**YOUR INSTRUCTIONS**.
Can you retype every line of the records below exactly, leaving out the pictures?

Start of THE RECORDS

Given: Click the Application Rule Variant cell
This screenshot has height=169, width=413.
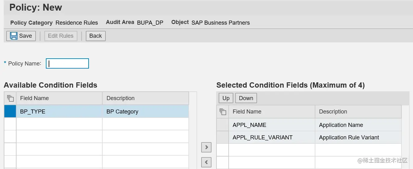Looking at the screenshot, I should click(x=358, y=138).
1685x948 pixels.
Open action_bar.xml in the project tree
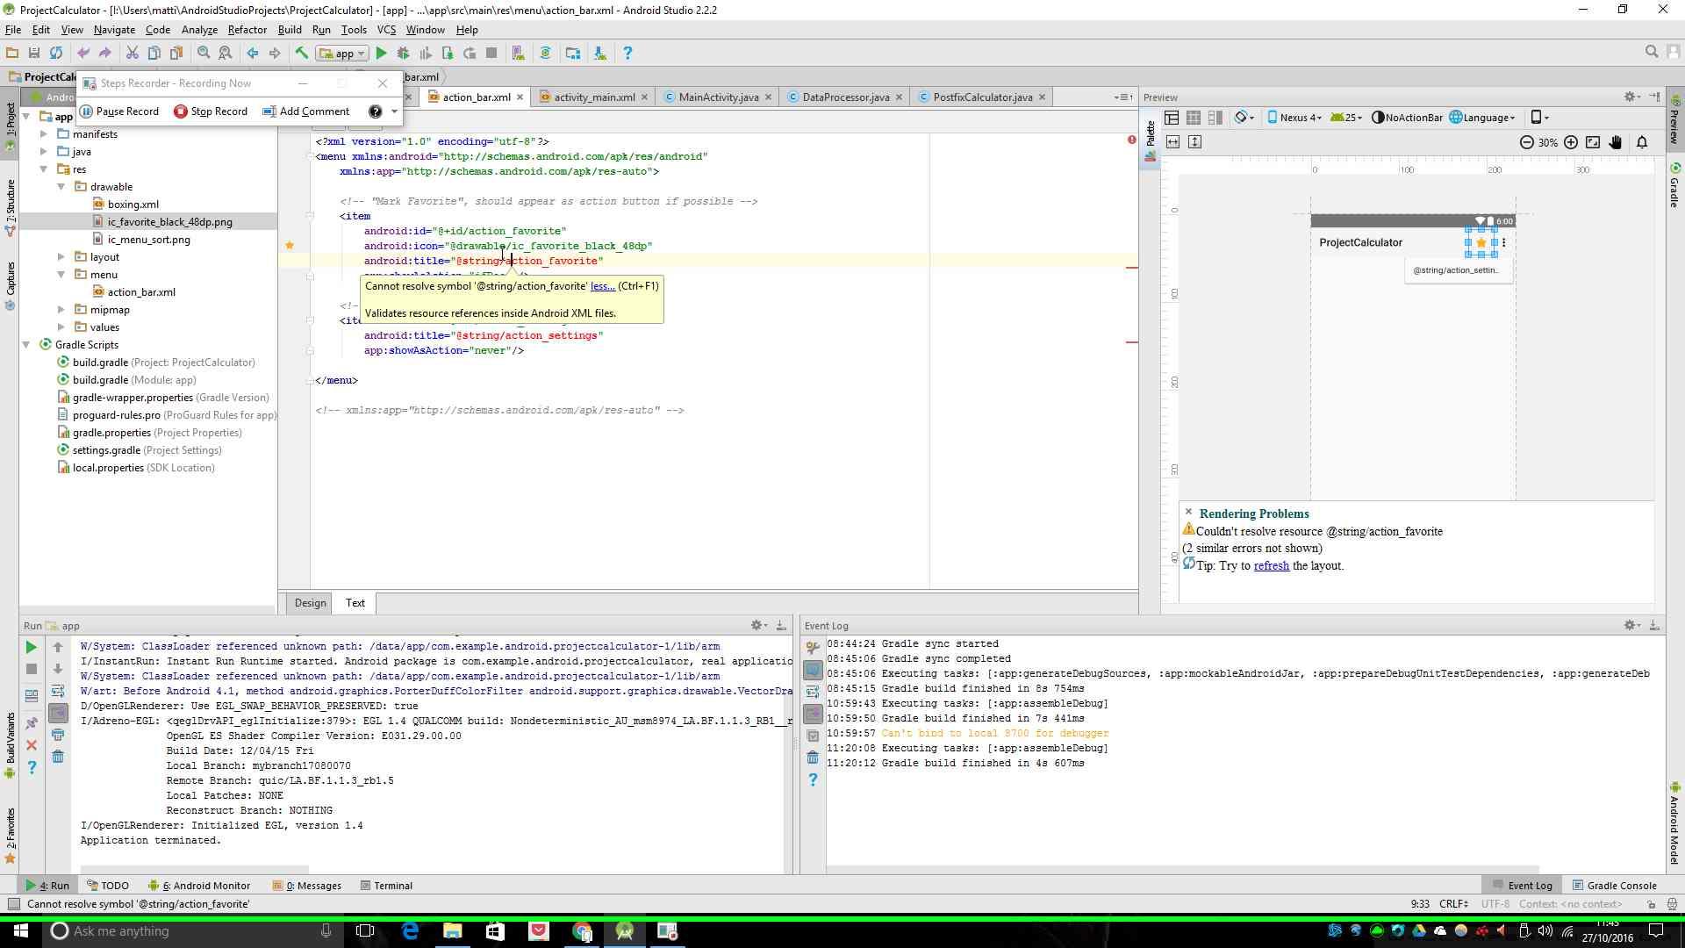coord(140,292)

End of THE RECORDS

**THE RESPONSE**.
Given: Click the Application Rule Variant cell
This screenshot has height=169, width=413.
Looking at the screenshot, I should click(x=358, y=138).
1685x948 pixels.
Open action_bar.xml in the project tree
coord(140,292)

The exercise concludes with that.